Rubes, I'll save you some heartache and suggest that you do a good search on the airborne regiment here. There have been many, many threads about everything airborne and they all seem to get locked down. Which is what will probably happen to this one. Cheers.


----------



## Rubes (5 May 2005)

I did search.  I can't find a thread that answers those specific questions.


----------



## 2 Cdo (5 May 2005)

Being ex-Airborne I have a slightly unhealthy suspicion of ANYONE I don't know asking questions in regards to the Airborne Regiment. If you PM me with a brief description of WHY you wish to know things then I will gladly provide you with any information that I can. 

But I should remind you that most Airborne guys are extremely anti-reporter ( be that good or bad) and if you are a reporter I will shut you out so quick your head will spin.


----------



## -rb (5 May 2005)

2 Cdo said:
			
		

> Being ex-Airborne I have a slightly unhealthy suspicion of ANYONE I don't know asking questions in regards to the Airborne Regiment. If you PM me with a brief description of WHY you wish to know things then I will gladly provide you with any information that I can.
> 
> But I should remind you that most Airborne guys are extremely anti-reporter ( be that good or bad) and if you are a reporter I will shut you out so quick your head will spin.



Judging by his early posts here, I think it's just a curious kid in High School....however, I wouldn't put it past some to 'play the part' for more info. (should I put my tinfoil hat on now? )

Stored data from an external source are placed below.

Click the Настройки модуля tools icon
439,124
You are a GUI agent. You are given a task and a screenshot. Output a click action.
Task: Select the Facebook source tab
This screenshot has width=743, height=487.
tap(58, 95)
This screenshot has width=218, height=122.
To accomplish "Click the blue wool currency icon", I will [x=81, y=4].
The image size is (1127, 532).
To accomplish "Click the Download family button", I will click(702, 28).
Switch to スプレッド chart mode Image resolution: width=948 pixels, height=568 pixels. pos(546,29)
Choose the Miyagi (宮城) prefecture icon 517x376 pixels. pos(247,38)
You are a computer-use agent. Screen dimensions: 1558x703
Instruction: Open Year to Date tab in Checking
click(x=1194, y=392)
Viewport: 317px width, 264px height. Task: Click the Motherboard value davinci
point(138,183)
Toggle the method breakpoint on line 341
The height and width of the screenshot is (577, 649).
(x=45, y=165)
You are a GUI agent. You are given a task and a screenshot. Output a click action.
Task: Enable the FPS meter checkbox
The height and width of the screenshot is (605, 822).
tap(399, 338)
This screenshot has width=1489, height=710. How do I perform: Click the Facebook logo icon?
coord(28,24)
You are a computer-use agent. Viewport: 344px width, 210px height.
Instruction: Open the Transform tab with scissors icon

Anyways Rubes, take Ryhno's advice, do a little searching...one thread will not have all the answers but with all the content posted on here, you will find more than you need.

cheers.


----------



## Ex-Dragoon (5 May 2005)

Guys I am going to lock this before it becomes a flame war. Rubes...2 CDO has kindly offered to talk to you about the CAR so I suggest you take advantage of the offer.


----------